XXII Encontro de Culturas Tradicionais da Chapada dos Veadeiros
De 15 a 30 de julho de 2022
É tempo de aquilombar-se!

Programação Oficinas

Oficina 1 - Oficina de gastronomia com os produtos da sociobiodiversidade Kalunga
Dia 25 de julho | 16h | Casa de Cultura Cavaleiro de Jorge

Ministrante: Tila Avelino, Fiota Kalunga e Lui Veronese

Oficina 2 - Oficina de plantas medicinais do cerrado
Dia 26 de julho | 14h | Asjor

Ministrante: Sr. Dedé 

Oficina 3 - Oficina de Sussa Kalunga
Dia 27 de julho - 15 às 17h | Casa de Cultura Cavaleiro de Jorge

Oficina 4 - Oficina de Danças Afro Brasileiras com Aldelice Braga (Nêga)
Dia 27 de julho - 16 às 18h e Dia 28 de julho - 16 às 18h | Asjor

Especializada em Estudos sobre a Dança Contemporânea (Ufba); pioneira na Dança Afro em Florianópolis-SC desde 1995. Propõe uma Oficina Dançando para mães d'água. Será uma imersão nos códigos e simbologias das Yabás das Águas (Oxum e Yemanjá). 

Oficina 5 - Oficina sobre a RABECA BRASILEIRA 
Dia 28 de julho | 16h às 18h | Casa de Cultura Cavaleiro de Jorge 

A oficina aborda a história do instrumento, as manifestações brasileiras que utilizam a rabeca, os principais mestres e expoentes da rabeca no Brasil. Os participantes se aproximam assim da rabeca, ensinando os conceitos básicos do instrumento, suas partes e a diversidade de construções.
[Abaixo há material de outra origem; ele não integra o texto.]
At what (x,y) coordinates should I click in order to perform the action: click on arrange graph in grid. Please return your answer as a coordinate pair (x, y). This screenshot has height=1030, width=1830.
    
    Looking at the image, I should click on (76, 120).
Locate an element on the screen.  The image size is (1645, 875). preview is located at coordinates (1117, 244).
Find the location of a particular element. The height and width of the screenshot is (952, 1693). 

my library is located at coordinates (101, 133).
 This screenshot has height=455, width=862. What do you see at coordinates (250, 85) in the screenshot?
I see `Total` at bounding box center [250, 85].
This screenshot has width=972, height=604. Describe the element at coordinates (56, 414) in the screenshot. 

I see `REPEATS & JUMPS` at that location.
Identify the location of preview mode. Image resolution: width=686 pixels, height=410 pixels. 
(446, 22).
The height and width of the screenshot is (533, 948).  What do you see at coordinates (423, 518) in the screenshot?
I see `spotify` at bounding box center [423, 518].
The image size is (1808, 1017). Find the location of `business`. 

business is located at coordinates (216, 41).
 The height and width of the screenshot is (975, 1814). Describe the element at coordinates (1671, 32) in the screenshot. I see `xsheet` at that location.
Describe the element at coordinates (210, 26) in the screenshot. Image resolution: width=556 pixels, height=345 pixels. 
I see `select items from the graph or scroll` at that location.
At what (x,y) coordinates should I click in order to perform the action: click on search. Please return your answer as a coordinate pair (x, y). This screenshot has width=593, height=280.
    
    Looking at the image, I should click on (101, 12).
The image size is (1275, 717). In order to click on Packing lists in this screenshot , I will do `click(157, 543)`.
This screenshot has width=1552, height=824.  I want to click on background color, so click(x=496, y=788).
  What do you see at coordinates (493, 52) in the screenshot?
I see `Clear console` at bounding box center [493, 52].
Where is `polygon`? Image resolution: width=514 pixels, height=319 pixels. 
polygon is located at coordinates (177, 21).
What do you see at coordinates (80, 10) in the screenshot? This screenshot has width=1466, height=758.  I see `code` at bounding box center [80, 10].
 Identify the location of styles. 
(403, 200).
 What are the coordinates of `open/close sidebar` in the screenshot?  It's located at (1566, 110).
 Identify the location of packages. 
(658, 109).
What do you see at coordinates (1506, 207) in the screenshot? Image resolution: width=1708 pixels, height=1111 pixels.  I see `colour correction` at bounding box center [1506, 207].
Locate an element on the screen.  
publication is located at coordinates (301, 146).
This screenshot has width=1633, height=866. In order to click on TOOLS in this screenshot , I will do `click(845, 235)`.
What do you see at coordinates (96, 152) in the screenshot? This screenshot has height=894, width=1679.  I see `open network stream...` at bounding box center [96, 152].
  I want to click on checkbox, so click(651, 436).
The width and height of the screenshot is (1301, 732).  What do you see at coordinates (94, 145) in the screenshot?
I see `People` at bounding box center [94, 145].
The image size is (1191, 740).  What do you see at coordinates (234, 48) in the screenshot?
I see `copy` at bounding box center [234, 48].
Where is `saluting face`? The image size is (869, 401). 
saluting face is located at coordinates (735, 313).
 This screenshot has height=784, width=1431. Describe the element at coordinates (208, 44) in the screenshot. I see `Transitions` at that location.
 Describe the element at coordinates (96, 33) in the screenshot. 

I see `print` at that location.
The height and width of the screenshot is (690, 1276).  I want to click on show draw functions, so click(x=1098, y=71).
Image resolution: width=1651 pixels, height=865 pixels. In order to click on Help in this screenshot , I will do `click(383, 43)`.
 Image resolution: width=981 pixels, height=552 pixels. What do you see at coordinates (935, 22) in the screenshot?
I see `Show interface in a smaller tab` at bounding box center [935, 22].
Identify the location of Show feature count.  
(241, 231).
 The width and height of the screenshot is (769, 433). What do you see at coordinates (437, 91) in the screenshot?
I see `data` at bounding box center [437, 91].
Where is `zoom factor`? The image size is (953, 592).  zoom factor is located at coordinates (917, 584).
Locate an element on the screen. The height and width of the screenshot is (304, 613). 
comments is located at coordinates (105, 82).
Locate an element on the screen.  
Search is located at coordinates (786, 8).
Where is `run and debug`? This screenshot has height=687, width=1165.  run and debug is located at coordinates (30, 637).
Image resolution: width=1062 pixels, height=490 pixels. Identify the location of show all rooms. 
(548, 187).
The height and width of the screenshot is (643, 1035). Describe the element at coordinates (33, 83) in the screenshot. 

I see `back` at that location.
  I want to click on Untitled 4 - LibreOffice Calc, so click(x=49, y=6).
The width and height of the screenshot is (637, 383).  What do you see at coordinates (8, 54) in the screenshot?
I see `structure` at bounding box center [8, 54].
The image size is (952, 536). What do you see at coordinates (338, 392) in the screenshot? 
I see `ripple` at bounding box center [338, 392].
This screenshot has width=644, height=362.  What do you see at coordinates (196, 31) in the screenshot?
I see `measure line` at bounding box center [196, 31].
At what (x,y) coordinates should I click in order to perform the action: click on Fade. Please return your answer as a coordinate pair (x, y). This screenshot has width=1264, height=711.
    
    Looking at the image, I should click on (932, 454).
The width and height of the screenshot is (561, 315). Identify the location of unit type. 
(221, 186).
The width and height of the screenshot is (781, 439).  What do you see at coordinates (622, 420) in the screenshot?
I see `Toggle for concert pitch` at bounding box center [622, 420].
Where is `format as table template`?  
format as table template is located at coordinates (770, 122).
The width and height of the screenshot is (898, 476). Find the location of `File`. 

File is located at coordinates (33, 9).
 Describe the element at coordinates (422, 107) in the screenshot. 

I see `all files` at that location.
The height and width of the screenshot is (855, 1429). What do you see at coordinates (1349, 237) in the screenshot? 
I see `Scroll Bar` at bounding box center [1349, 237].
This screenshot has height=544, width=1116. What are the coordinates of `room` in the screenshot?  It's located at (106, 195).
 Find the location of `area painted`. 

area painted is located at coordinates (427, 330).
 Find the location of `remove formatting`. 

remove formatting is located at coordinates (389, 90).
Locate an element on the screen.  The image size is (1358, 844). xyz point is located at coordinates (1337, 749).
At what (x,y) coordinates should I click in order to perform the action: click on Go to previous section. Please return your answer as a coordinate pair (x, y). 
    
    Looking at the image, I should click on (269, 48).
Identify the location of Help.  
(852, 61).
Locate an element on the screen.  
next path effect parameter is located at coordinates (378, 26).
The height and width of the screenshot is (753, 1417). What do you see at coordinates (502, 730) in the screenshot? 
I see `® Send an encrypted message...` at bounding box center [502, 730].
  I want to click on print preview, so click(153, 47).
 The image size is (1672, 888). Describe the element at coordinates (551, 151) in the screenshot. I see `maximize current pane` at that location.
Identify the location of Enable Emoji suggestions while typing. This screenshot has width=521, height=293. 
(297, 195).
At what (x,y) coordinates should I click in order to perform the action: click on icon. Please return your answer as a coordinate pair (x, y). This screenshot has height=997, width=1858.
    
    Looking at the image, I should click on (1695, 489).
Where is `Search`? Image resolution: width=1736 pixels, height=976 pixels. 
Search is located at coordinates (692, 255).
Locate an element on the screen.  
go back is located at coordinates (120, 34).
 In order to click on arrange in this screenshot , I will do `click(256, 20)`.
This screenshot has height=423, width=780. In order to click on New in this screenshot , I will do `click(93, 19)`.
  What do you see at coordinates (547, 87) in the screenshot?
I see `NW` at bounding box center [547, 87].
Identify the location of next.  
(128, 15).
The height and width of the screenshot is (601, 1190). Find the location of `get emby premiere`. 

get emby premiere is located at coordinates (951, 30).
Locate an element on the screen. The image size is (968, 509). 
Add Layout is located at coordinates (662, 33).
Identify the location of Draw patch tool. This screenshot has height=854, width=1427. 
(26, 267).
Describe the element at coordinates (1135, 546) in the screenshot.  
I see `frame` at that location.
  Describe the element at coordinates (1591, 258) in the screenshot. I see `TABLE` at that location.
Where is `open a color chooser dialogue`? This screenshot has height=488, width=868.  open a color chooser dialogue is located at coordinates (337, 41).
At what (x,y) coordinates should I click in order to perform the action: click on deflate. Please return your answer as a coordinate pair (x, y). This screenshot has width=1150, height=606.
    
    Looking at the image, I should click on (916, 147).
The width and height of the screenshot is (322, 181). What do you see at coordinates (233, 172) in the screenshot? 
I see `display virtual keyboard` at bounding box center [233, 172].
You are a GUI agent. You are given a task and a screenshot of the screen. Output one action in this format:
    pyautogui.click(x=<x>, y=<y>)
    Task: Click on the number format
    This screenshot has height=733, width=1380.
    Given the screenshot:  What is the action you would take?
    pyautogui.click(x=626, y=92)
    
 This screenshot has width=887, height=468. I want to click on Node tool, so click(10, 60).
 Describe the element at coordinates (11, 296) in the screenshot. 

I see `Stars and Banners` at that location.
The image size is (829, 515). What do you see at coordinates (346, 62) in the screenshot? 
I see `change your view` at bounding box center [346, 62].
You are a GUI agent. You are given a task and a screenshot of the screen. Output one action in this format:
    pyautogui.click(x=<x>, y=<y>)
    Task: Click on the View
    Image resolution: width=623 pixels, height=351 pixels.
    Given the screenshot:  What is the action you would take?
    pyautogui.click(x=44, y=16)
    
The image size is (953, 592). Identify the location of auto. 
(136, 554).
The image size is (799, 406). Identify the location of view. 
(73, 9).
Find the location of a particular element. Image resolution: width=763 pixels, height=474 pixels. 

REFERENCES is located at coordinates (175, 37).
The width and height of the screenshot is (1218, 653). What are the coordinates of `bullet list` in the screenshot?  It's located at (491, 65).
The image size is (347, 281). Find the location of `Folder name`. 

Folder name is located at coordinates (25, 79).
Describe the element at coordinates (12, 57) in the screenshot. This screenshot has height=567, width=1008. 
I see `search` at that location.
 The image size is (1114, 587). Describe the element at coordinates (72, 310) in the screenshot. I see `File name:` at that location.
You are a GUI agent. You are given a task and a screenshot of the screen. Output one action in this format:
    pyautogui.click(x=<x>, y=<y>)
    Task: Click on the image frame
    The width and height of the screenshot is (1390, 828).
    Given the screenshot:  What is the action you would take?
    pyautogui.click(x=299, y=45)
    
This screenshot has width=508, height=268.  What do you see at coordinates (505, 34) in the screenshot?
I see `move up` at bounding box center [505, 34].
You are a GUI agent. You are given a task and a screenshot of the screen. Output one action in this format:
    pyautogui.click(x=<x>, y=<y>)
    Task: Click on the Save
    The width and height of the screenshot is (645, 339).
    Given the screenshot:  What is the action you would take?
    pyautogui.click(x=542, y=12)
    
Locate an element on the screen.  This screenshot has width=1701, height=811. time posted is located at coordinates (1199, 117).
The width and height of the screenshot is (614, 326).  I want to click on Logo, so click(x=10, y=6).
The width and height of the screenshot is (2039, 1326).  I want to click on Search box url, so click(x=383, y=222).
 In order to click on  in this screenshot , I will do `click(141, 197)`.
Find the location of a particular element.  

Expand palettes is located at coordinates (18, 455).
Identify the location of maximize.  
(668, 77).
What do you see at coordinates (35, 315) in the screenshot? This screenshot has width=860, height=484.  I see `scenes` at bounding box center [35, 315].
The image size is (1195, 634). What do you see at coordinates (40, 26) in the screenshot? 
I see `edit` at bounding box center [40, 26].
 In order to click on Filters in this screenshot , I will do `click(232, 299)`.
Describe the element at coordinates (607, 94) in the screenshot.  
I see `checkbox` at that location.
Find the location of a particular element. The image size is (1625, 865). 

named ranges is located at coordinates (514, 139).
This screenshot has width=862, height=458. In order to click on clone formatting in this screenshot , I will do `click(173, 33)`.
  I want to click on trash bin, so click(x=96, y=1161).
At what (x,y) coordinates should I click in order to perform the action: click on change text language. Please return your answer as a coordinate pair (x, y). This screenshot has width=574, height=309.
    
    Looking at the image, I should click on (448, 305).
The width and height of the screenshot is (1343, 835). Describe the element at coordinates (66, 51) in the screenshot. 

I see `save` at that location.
A oficina é aberta e livre a todos interessados. As oficinas seguem a proposta didática do Curso Livre de Rabeca, atualmente maior centro de formação de rabequeiras e rabequeiros do Brasil. 

Oficina 6 - Oficina de musicalidade oeste africana e contextos culturais
Dia 29 de julho | 17h às 18h | Asjor

A oficna aborda técnica e prática musical, com base no Djembe e nos Dununs (tambores que são a base da musicalidade na Guiné, Mali e Burquina Fasso), e também aspectos sócio culturais dos países de cultura Mandeng. Além dos ritmos praticados em grupo, vídeos, músicas, fotos, textos e mapas fomentam as discussões. Além de Djembe e Dununs, outros instrumentos também são apresentados: Tama, Ngoni, Krin, Sabares, Baradunun e Balafon.

As aulas são ministradas por André Ricardo - “Piruka”, músico multi-instrumentista, criador do grupo Höröyá, produtor cultural, pesquisador que trabalha com artistas africanos há 15 anos, parceiro musical e de produção de diversos mestres de cultura, realizador de três documentários sobre música e cultura local, com 1 ano de vivências e estudos na região. E por Moustapha Dieng, músico senegalês, mestre em percussão.

Com mais de 500 ritmos e complexa estrutura harmônica e melódica, a música Mandeng é uma das mais expressivas vertentes musicais do mundo. Dando origem a diversas expressões musicais na diáspora, como o Jazz e o Blues, e mantendo um complexo diálogo entre o tradicional e o moderno, mantendo suas bases e se reinventando a cada dia. A música Mandeng é largamente difundida por todo o mundo, com mestres, grupos e escolas espalhados por todos os continentes. No Brasil, no entanto, não é largamente difundido.

As aulas desenvolvem a arte da música, associando o ensino à diversidade cultural e racial, que permeia nossa sociedade, abordando também conceitos e discussões culturais e sociológicas em relação a formação da cultura África-Brasil, e a importância das culturas tradicionais.

Oficina 7 - Oficina Caiana dos Crioulos 
Dia 30 de julho | 14h às 17h | Asjor

Facilitadoras: Luciene Tavares e Grupo de Mulheres de Caiana dos Crioulos

 Formação Livre em Educação para as Relações Étnico Raciais e Ritmos Tradicionais de Caiana dos Crioulos (PB)

Professora e líder comunitária, vice-presidente da Organização de Mulheres Negras de Caiana, desenvolveu a formação em  Educação para as Relações Étnico Raciais, onde especializou-se. Para o Encontro de Culturas, junto ao tema adicionará também estudos sobre os Ritmos Tradicionais de Caiana dos Crioulos, co-facilitado pelas mulheres que formam o grupo de coco de roda e ciranda, como a mestra Cida.